Having Clark and Mizrach in rehearsals and for the realization process has been, according to Parent, “harmonious.”
“This is my first time directing a world premiere and it's an interesting process to have the writers in the room,” Parent said. “It can be a really challenging situation where maybe the directors and the writers aren't aligned ... but this has been amazing.”
Remarkably, neither Clark nor Mizrach had any playwriting experience before “Almanac,” but both expressed deep connections with work they had done.
“One thing I kind of want to be known about this process is how natural it's felt and how much it's felt like a calling all the way through,” Clark said. “There have been a lot of times … where it would have been really easy for us to just be like, ‘Why are we doing this, it doesn't make any sense,’ but to have … so many people believe in what we're doing … has been such a life-changing experience."

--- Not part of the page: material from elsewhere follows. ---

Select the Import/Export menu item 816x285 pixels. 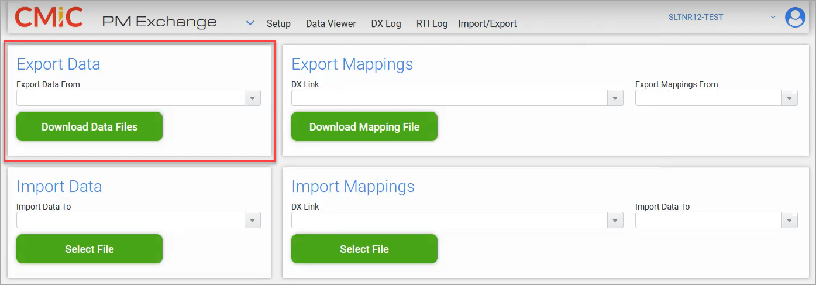click(x=488, y=24)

Mizrach too expressed his gratitude for the support that he and Clark have received.
“While [Clark] and I can sort of take credit for the creation and conception of this, I will say that to put this together takes a big team and foresight that we could personally just never put together,” Mizrach said. “The depth and breadth of personnel that this requires, and their trust in us to see through this vision is miraculous and we're just honored and humbled by their support.”
Act ! and selections from Act 2 of “Almanac” will be performed in the Cohen Auditorium in the Aidekman Arts Center on Nov. 4–6 and Nov. 12–14. Tickets will be available at the Aidekman box office oronline.